State to End Inspection Rebates
Transportation Commissioner James Weinstein today announced that at the end of the month the State will not renew a program that partially reimburses private inspection facilities (PIFs) for each automobile emissions and safety inspection they perform.
"Our decision to eliminate the $25 rebate is based on cost factors and an analysis of inspections that shows the discounts did not increase the share of inspections being performed at private facilities," Weinstein said. "But our analysis shows that there is a dedicated customer base that will continue to use the PIFs whether we offer rebates or not."
Weinstein said that the PIFs have maintained a 24 to 25 percent market share for initial inspections since January when the State began offering private inspection facility operators a $25 reimbursement for every inspection performed.
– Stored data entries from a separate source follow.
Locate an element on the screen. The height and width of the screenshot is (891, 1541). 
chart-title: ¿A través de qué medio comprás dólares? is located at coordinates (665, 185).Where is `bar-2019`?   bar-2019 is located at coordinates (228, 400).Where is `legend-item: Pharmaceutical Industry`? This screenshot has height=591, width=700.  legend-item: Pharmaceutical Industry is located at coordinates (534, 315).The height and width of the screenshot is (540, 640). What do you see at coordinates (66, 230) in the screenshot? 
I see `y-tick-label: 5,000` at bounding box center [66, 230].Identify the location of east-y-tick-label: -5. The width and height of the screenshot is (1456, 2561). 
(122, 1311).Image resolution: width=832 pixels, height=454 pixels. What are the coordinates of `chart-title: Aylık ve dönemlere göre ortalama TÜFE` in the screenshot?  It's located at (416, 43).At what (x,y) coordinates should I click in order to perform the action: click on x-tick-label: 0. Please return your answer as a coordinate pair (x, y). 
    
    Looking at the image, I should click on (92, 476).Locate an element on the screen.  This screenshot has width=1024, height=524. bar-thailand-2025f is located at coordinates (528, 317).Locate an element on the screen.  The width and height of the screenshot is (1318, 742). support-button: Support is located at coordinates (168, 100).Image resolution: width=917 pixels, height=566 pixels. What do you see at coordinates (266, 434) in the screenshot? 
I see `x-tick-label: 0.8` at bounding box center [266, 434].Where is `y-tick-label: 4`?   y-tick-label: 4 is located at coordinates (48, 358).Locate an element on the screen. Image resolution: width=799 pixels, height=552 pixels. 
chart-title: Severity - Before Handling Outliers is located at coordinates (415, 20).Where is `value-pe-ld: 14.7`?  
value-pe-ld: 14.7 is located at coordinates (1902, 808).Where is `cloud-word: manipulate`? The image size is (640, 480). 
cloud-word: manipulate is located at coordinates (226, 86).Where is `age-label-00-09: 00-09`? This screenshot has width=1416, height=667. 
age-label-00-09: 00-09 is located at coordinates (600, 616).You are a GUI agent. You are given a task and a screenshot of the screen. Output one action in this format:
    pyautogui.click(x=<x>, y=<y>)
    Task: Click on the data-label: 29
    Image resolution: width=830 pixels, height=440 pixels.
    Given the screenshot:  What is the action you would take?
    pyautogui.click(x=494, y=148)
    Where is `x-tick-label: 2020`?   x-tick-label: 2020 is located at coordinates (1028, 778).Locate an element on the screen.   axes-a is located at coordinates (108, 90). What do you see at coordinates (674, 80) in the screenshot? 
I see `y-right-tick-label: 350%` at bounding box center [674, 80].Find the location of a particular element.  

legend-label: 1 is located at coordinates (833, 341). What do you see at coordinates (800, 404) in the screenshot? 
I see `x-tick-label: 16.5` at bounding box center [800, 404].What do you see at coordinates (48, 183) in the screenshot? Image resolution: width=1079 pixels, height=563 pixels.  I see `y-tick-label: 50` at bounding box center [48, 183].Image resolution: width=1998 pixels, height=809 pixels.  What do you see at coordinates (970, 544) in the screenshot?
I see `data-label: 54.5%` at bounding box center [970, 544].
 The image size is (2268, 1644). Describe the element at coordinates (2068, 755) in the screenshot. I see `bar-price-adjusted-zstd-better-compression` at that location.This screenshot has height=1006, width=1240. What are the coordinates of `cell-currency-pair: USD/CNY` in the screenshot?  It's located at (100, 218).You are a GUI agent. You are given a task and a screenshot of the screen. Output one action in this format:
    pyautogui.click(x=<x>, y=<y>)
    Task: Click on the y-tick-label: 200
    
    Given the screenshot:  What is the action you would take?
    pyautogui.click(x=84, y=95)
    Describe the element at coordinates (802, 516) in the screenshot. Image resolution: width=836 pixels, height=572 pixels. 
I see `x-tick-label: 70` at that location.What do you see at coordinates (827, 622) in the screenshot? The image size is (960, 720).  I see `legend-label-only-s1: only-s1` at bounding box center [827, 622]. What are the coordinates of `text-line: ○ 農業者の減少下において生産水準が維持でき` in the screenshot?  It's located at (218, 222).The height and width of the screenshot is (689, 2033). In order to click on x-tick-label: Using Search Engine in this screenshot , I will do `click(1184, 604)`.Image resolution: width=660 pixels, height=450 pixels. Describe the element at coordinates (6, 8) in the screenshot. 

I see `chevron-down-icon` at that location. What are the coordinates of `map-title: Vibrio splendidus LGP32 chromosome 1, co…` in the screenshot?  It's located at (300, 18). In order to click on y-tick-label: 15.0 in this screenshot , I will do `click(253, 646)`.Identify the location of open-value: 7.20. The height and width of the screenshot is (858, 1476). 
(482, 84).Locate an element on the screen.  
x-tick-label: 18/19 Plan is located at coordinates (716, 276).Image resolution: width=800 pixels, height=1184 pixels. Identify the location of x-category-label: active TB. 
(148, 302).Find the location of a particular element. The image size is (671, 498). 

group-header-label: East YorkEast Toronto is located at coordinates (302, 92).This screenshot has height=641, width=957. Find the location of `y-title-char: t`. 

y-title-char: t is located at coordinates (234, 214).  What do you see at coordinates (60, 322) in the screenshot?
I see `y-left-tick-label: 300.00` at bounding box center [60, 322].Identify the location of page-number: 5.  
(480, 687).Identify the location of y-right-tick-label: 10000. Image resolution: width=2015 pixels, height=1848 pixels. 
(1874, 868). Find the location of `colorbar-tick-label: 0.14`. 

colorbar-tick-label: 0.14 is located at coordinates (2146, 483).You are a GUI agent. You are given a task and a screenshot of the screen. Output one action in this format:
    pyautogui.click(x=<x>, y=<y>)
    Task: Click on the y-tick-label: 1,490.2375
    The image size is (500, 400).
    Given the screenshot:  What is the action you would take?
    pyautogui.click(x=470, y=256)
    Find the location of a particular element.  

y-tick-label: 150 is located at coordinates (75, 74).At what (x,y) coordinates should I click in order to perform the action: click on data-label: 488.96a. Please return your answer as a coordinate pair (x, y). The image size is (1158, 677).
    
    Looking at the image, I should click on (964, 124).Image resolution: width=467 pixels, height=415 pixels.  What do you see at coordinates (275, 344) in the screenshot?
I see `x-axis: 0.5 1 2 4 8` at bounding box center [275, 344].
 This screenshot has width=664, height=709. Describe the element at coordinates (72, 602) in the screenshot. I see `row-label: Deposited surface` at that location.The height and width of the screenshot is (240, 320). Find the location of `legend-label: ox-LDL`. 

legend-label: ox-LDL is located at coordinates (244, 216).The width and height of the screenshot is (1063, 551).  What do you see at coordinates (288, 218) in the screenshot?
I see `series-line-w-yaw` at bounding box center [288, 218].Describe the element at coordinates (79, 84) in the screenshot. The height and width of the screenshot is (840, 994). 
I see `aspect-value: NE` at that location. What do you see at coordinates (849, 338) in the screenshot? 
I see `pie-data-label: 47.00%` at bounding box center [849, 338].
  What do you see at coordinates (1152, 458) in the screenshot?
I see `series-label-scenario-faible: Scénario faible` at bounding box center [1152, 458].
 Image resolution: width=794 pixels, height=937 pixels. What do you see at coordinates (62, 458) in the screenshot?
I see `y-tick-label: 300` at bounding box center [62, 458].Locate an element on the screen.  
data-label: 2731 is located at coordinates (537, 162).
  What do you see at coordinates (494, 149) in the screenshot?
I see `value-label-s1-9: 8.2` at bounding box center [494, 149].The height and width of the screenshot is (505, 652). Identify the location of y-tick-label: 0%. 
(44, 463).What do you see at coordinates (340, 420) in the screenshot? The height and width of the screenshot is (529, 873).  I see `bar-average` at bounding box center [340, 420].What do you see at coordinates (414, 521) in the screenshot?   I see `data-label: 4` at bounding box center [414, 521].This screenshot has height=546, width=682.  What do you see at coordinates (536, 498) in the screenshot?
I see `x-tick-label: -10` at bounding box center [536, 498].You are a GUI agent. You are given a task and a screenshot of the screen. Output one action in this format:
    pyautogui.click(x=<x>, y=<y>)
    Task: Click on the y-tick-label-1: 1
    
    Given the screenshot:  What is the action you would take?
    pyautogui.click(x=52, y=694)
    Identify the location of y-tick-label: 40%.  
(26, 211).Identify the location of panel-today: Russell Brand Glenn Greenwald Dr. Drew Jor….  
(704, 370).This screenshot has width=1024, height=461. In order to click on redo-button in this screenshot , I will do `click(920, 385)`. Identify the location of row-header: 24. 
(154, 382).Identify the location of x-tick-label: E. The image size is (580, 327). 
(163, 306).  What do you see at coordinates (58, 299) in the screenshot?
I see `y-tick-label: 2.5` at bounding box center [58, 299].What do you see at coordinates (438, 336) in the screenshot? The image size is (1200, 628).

Since January, approximately $6.3 million has been spent on the State's rebate program with 1,153 of 1,362 eligible PIFs participating in the rebate program.
Weinstein said that over the last 14 years (1986 -1999) the average PIF market share has been 25.6 percent of initial inspections with an average of 3,600 PIFs available to the public each year.
"The numbers demonstrate that the PIF community, whose ranks have diminished considerably over the years, have lost only a slight amount of market share when averaged over the last decade," Weinstein added. "This means that PIFs today are handling roughly the same amount of business as they did years ago when their numbers were more than double."
The Commissioner said the State will continue to promote PIF usage through advertising. "This program was never meant to be perpetual. It was initially supposed to conclude at the end of June. We kept it running longer until central inspection lanes were fully operational as they have been since August 1," Weinstein added, noting that wait times systemwide since August have averaged eight minutes.
In a related matter, Weinstein said the State has settled all outstanding contractual issues with Parsons Infrastructure & Technology Group, the operator of the State's central inspection facilities. Parsons has agreed to pay $1.5 million in penalties for non-compliance with its contract.